5 DE FEBRERO

SANTA ÁGUEDA S. III

agueda.jpg (4305 bytes)Mientras que la imagen de Inés aflora lo suficiente de los más antiguos relatos que tratan de ella, de sus dos hermanas sicilianas, Lucía de Siracusa y Águeda de Catania, apenas si queda más que los nombres, asociados al recuerdo del supremo testimonio ofrecido a Cristo por ambas jóvenes. Según la tradición el martirio de Águeda - cuyo nombre en griego evoca la bondad - puede situarse en el año 251, durante la persecución de Decio. Se dieron por entonces apostasías en masa, en especial - personas que ocupaban puestos oficiales. Por eso mismo, merece tanto más consideración el entusiasmo de los jóvenes cristianos - muchachas y muchachos - del que dan testimonio muchas Actas de mártires.
Tuvo veneración desde muy antiguo y de la que hay numerosas y elogiosas referencias en tiempos relativamente próximos a su muerte. Se incorporó así al canon de la misa, donde parece aludir a la firmeza de la piedra que lleva su nombre, el ágata.
Las actas de su martirio, muy noveladas e incurriendo en convencionalismos un tanto pueriles, dicen que era muy hermosa y de familia ilustre, que la pretendió el cónsul de Sicilia Quintiliano, quien al fracasar en sus intentos matrimoniales, ya que la joven había hecho voto de castidad, hizo todo lo posible para que apostatase.
Al no lograr su propósito por el convencimiento, la recluyó en un burdel regentado por la infame Afrodisia y sus nueve concupiscentes hijas, y al ver que Águeda seguía defendiendo su pureza con inquebrantable heroísmo, la entregó a los verdugos que le arrancaron los pechos con unas tenazas, y aunque la leyenda supone una aparición de san Pedro en la cárcel para sanar sus heridas, murió a consecuencia de tales torturas.

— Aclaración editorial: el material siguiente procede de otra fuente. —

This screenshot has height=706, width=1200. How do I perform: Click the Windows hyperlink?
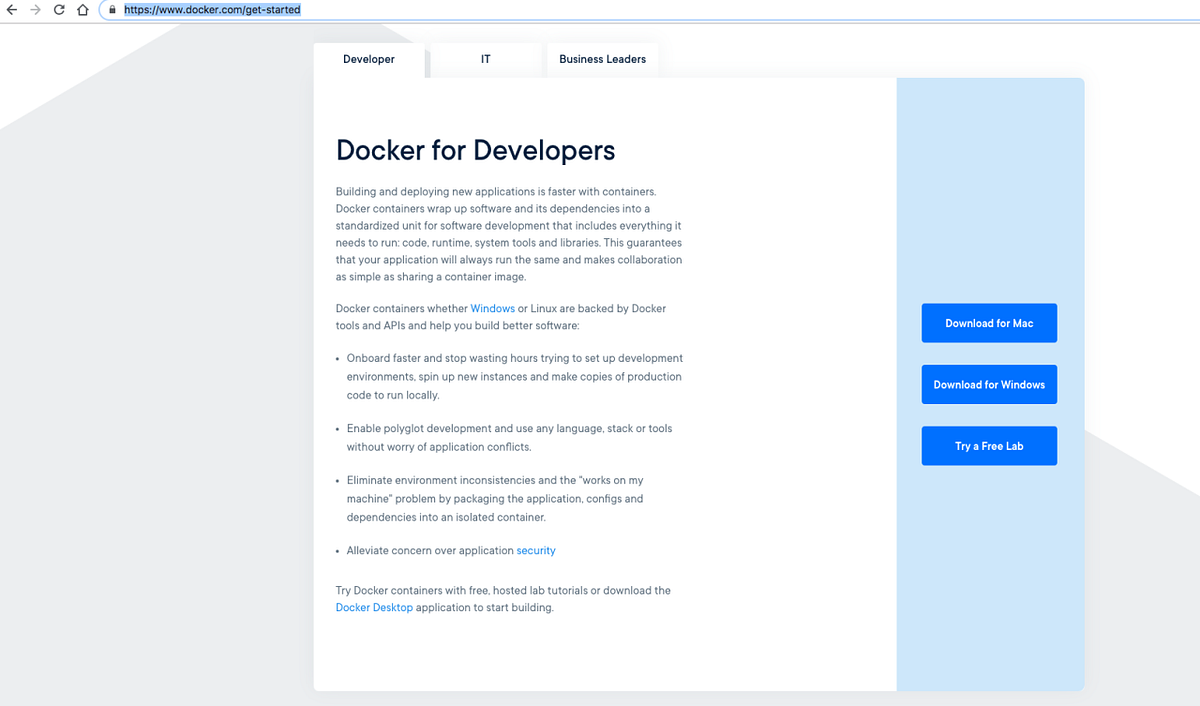(492, 308)
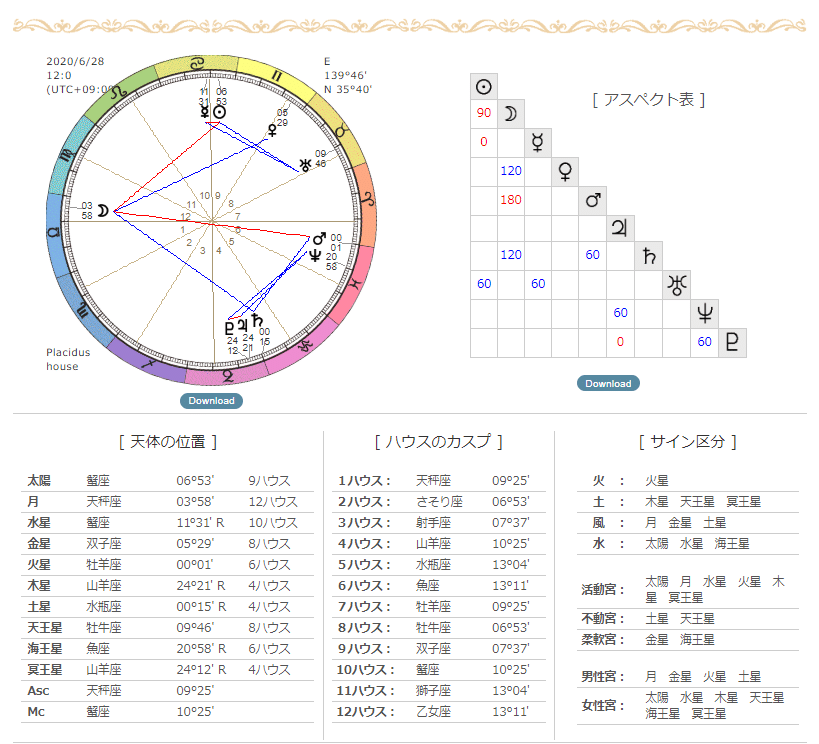819x744 pixels.
Task: Select the Saturn glyph in the aspect table
Action: coord(647,256)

Al papa y poeta San Dámaso se atribuye este precioso himno dedicado a esta ilustre mártir siciliana: "Hoy brilla el día de Águeda, la insigne virgen; Cristo la une consigo y la corona con doble diadema. De ilustre prosapia, hermosa y bella, todavía más ilustre por las obras y la fe, reconoce la vanidad de la prosperidad terrena, y sujeta su corazón a los divinos preceptos. Bastante más fuerte que sus crueles verdugos, expuso sus miembros a los azotes. La fortaleza de su corazón la demuestra claramente su pecho torturado. A la cárcel que se ha convertido en delicioso paraíso, baja el Pastor Pedro para confortar a su ovejilla. Cobrando nuevo aliento y encendida en nuevo celo, alegre, corre a los azotes. La muchedumbre pagana que huye amedrentada ante el fuego del Etna, recibe los consuelos de Águeda. A cuantos recurren fieles a su protección, Águeda les extingue los ardores de la concupiscencia. Ahora que ella, como esposa, resplandece en el cielo, interceda ante el Señor por nosotros, miserables. Y quiera, sí, mientras nosotros celebramos su fiesta, sernos propicia a cuantos cantamos sus glorias".
En esta hermosa composición del gran papa español se encierra la vida de nuestra célebre mártir.

En la iconografía suele representarse llevando en una bandeja los dos pechos cortados, como santa Lucía lleva los ojos, y es tradicionalmente "abogada de mal de pechos" y patrona de las nodrizas, además de atribuírsele una especial protección contra las erupciones del volcán Etna, muy próximo a Catania.
Al correr de los siglos, nunca han dejado los habitantes de Catania de acudir a la protección de Santa Águeda en las desgracias públicas, en especial durante las erupciones del Etna. Pero siempre se ha mostrado Palermo como digna émula de Catania en esa fidelidad al recuerdo de Águeda. El culto tributado a la joven mártir había de llegar, partiendo de Sicilia a Constantinopla y Roma, de donde se extendió a todo el occidente.
Sus reliquias se conservan en su ciudad natal, aunque una parte de ellas se llevaron a una antiquísima iglesia de Roma que data del siglo v, Santa Águeda de los Godos, y otra iglesia romana en el Trastévere lleva también su nombre, la que alberga la patrona del barrio, la famosa «Madonna de Noantri».

OTROS SANTOS: lsidoro, mártir; Avito, Genuino y   Albino, obispos.